- **ACTIVITY**: Run through the records and show each line that includes the string "computer".
--- START ---
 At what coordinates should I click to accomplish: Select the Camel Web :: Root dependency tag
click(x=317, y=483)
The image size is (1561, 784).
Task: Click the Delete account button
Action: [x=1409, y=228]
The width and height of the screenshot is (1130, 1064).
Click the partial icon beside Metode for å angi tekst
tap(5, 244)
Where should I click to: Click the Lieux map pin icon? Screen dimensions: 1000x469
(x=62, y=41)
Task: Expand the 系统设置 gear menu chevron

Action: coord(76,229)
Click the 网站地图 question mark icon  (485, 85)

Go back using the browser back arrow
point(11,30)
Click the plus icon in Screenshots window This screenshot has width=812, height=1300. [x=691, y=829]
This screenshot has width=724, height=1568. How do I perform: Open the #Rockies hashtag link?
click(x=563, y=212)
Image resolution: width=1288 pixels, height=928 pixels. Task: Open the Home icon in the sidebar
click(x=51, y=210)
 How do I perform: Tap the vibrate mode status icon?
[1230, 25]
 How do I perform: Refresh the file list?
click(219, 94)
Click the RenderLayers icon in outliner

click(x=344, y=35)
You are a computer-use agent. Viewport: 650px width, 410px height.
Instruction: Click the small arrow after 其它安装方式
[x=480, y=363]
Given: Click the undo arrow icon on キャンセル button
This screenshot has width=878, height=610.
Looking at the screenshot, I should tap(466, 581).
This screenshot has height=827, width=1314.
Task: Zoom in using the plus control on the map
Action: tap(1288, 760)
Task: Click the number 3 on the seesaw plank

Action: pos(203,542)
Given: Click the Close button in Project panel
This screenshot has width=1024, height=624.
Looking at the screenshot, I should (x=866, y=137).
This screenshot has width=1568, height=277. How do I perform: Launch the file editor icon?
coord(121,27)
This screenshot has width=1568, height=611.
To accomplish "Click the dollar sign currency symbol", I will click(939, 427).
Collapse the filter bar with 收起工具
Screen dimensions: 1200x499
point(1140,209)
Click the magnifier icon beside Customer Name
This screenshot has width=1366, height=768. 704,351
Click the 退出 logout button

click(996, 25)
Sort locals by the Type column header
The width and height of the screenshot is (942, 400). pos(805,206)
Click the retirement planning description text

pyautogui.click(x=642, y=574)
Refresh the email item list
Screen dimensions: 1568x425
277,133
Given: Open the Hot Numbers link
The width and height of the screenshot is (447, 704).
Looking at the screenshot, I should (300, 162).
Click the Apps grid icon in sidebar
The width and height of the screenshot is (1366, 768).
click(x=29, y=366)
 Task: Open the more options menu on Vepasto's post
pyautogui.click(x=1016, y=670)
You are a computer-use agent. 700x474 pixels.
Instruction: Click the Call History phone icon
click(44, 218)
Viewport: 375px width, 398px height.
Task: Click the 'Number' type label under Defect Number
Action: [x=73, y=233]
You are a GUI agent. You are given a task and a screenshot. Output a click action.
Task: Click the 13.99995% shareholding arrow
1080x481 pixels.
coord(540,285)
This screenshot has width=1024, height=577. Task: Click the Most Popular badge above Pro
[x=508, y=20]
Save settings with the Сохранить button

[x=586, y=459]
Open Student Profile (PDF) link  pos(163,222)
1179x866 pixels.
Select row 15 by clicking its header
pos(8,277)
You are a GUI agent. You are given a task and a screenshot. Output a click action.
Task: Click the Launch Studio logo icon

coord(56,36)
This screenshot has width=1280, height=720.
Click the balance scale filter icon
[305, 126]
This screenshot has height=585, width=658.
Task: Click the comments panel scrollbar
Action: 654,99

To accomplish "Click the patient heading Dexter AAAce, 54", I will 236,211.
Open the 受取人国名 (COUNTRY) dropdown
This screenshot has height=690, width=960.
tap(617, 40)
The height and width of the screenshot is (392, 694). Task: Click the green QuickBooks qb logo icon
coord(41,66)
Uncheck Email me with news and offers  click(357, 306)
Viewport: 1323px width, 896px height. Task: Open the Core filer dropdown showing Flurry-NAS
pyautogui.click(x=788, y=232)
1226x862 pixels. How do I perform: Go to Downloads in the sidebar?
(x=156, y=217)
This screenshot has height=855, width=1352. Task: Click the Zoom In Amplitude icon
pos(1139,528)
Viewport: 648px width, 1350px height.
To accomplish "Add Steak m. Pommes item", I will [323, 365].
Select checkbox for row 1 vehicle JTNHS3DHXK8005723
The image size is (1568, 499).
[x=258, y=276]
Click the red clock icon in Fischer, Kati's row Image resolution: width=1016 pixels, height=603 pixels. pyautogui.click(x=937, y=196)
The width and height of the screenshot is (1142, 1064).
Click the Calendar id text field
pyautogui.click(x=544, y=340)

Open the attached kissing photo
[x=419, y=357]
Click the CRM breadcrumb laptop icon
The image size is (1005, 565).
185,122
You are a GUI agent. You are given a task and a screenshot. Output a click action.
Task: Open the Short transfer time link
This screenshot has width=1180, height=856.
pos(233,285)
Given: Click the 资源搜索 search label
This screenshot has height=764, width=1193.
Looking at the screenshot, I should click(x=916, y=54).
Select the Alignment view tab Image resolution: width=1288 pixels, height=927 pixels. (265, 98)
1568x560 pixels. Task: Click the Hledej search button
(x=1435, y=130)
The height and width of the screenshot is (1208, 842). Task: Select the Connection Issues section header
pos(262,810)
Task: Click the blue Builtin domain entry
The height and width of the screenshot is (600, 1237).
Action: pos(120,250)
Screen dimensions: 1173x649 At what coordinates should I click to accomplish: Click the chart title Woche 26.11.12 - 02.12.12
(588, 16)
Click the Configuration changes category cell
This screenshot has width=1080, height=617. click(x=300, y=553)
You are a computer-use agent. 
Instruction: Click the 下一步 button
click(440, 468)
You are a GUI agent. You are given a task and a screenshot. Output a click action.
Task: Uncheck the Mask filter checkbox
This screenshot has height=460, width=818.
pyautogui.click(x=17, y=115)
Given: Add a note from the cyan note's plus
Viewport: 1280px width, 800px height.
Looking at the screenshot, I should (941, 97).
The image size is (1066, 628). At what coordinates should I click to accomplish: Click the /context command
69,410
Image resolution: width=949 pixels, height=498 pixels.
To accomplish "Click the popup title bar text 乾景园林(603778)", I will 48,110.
--- END ---
- **EXPECTED ANSWER**:
You are a computer-use agent. Viewport: 650px width, 410px height.
You are a computer-use agent. 700x474 pixels.
You are a computer-use agent. 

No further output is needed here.